I thought they were the same, just different names. Let me make question more precise:
Let $G$ be any linear algebraic group over a p-adic field $\mathbb{Q}_p$, is $G$ a p-adic Lie group w.r.t. the analytic topology from $\mathbb{Q}_p$ in the sense of Peter Schneider? If this is the case, Does the Lie algebra from the algebraic group coincide with the Lie algebra from the Lie group?
As far as I can see this is true for real number case. But I'm not familiar with p-adic Lie group theory.

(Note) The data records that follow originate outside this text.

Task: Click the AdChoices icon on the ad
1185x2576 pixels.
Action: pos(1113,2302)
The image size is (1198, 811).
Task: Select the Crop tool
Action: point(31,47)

p-Adic Lie Groups: Peter Schneider: http://books.google.de/books?id=bjWU3GF93YQC&printsec=frontcover&dq=p-adic%20lie%20groups&hl=de&sa=X&ei=Ml83UcOILpS-9gSLnICYDA&ved=0CDQQ6AEwAA#v=onepage&q=p-adic%20lie%20groups&f=false
Best Answer
Consider the map $x\mapsto (x,e^x)$ from $p^2{\mathbb Z}_p$ into ${\mathbb Z}_p\times {\mathbb Z}_p^*$, the latter being the ${\mathbb Z}_p$ rational points of the algebraic group ${\mathbb G}_a\times {\mathbb G}_m$. The image of this map is Zariski dense and hence $p^2{\mathbb Z}_p$ is not an algebraic subgroup of the $p$-adic algebraic group ${\mathbb Z}_p\times {\mathbb Z}_p^*$.